Çünkü iyi niyeti vardı, Hak civarından ayrılmak istemiyordu.  Peygamberler, her zaman nefislerine karşıdırlar, tabiî arzu ve şehvetlerini  yenerler, hakikat yönünden meleklere katılıncaya kadar çalışırlar. Nefislerini  yenmek için çok çabalar ve bu yolda çok gayret sarf ederler. Peygamberler ve  sevgili kullar sabırlıdırlar. Size gereken sabır işinde onlara  uymaktır.



 Ey  evlat!
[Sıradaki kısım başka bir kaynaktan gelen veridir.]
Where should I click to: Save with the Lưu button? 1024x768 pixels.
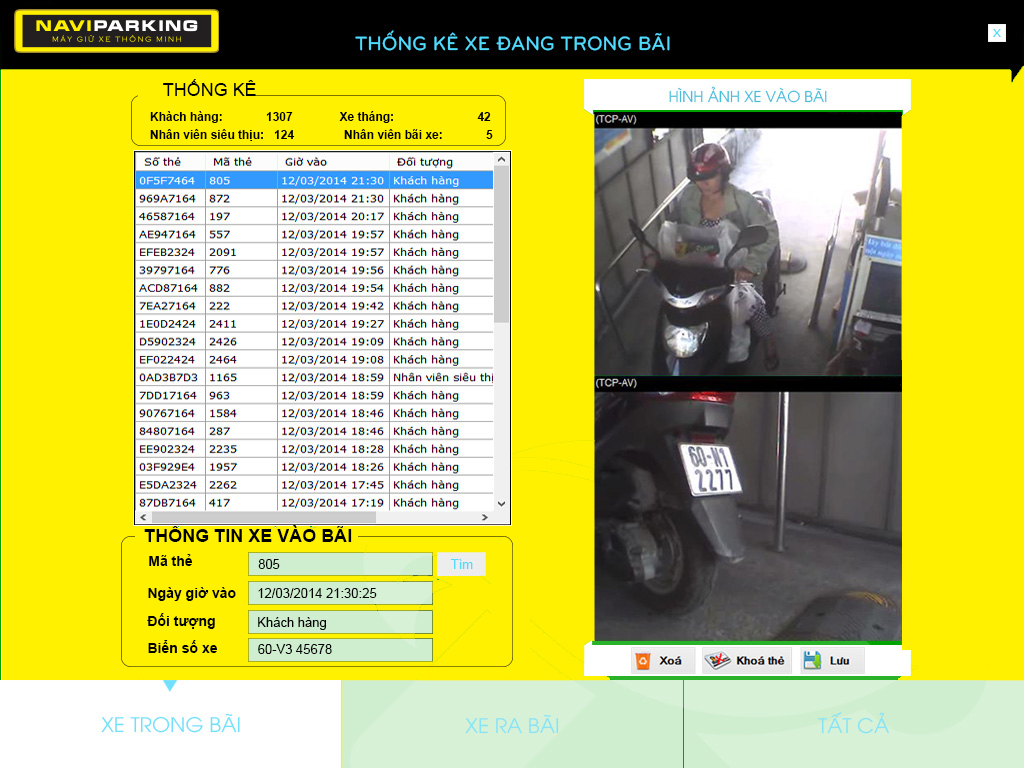click(831, 661)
Tam hamle yapacak durumu elde edinceye kadar, düşmanın duruşuna dayan.  Yakında onu tutar yere vurursun. Yalnız zamanını bekle, zamanı gelince onun  bütün varlığını teslim alırsın.



 Ey  evlat! Çalış, hiç kimseye eziyet için gayret etme. Herkese iyi niyet besle.  Ancak cemiyetin düzeni için bir şey yapılacaksa onu da yapmaktan geri durma, bu  ibadet sayılır.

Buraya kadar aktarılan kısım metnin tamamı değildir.